Friday, December 10, 2010


There was a man who said that if you controlled a man's heart then you controlled him as well. Every day our emotions are played upon in the world of marketing and advertising. If the company behind the ads can make you feel like you need to buy something, then they will see your dollars in your hands often enough. They want to captivate you, they want you to be their captive. If they own your heart, they will own your wallet.

We as humans do it to each other. We take things we say to one another or do to one another, and we exploit them, wave them in each others faces, and we take advantage of other people's feelings so we can get what we want out of them (which is a long list of things I will refrain from posting here). We take an emotion the other person has felt or is susceptible to feeling and use to to hold that person hostage. For example: a person I once knew was given information on how to help his marriage. He was told "it is obvious your wife feels this way, so to help her stop feeling this way, you should treat her like [this]." Defensive and angry, the man instead confronted his wife and said "Is it true you feel this way?! Is it true you are ______ and _______ ?!?! In spite of everything I do for you, you don't trust me?!" Any good counselor will tell you that this defensiveness will only push the walls up higher and make the heart harder to access, not bring about true connectivity.

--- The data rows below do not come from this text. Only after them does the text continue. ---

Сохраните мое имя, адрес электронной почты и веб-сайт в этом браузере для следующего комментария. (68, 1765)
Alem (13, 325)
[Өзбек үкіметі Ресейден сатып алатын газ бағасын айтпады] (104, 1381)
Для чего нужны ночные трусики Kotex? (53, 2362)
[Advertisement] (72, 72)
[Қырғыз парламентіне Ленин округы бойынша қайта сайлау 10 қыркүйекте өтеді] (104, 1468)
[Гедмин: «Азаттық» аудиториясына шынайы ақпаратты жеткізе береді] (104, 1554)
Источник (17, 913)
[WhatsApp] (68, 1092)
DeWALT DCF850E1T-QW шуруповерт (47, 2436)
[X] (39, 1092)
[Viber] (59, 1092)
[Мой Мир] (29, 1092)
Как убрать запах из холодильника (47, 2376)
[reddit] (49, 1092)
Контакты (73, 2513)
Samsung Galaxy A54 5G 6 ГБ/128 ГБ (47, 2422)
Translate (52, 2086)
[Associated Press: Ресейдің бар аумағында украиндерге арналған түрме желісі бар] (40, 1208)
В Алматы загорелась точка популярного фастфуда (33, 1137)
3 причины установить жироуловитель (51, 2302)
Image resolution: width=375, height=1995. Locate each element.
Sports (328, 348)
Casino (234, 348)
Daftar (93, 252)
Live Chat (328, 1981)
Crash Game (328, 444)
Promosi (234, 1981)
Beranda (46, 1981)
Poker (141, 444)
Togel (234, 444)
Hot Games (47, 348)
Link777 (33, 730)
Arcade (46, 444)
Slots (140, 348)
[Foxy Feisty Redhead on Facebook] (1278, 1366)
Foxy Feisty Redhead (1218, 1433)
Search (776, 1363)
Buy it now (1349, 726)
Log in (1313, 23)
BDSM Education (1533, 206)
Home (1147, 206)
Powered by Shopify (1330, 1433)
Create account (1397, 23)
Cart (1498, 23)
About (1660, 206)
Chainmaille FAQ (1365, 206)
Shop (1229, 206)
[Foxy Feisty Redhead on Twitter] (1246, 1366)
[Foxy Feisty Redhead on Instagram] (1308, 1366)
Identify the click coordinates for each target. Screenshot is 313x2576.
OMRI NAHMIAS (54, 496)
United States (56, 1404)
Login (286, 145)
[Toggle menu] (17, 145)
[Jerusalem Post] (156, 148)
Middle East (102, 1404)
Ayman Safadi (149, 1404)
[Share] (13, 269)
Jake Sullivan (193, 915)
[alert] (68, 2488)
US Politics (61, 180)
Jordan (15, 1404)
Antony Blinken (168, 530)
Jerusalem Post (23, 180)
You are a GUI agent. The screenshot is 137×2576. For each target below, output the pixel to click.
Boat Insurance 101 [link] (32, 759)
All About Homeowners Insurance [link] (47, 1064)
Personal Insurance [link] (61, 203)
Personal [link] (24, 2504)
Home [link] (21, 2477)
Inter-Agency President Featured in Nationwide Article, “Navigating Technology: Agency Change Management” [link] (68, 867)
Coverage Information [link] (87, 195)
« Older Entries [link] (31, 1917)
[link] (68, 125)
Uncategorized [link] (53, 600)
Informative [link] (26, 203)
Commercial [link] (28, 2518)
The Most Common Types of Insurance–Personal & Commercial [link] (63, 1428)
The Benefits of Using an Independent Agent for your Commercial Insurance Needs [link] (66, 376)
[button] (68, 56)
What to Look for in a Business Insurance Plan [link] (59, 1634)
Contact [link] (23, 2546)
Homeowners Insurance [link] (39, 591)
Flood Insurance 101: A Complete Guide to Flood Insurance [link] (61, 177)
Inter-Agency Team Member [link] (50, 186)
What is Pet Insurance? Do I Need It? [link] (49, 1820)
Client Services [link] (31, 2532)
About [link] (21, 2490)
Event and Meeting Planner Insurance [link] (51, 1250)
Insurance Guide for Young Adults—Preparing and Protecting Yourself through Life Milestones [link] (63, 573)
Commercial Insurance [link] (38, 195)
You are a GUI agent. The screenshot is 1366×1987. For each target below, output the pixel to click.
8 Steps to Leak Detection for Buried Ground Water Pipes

And, my friends, it sadly seeps into our faith. Christianity itself has suffered greatly because of the emotional captivity some people make of it. I think back to tracts in the 80s or early 90s that were only interested in shoveling people's sins into the spotlight, exposing that person as a "rotten sinner," and convince them they were deserving of one thing only: hell. So many people were held hostage by guilt, living out their Christian lives not in a manner of freedom, but in bondage to the worry and fear they would never be good enough. Outsiders and non-believers or even those who claim faith but yet have little have a lot of discord in their lives. There is a major lack of peace simply because our every day lives are dependent on us being hostage to feelings others have placated onto ourselves or us on ourselves as a result of others influence on us. Why would they openly accept and invite further captivity, and to guilt at that, into their lives?

I know the freedom from guilt did not really come about in my own life until I had an epiphany and started to truly believe who I am. I became cognizant of  not only the abilities within me, but also of the authority I have within me, of the responsibility I have to be a whole person and share my understanding with others. It was no longer time for me to be a person who kept other people hostage, but to be someone who gave them the keys to set themselves free.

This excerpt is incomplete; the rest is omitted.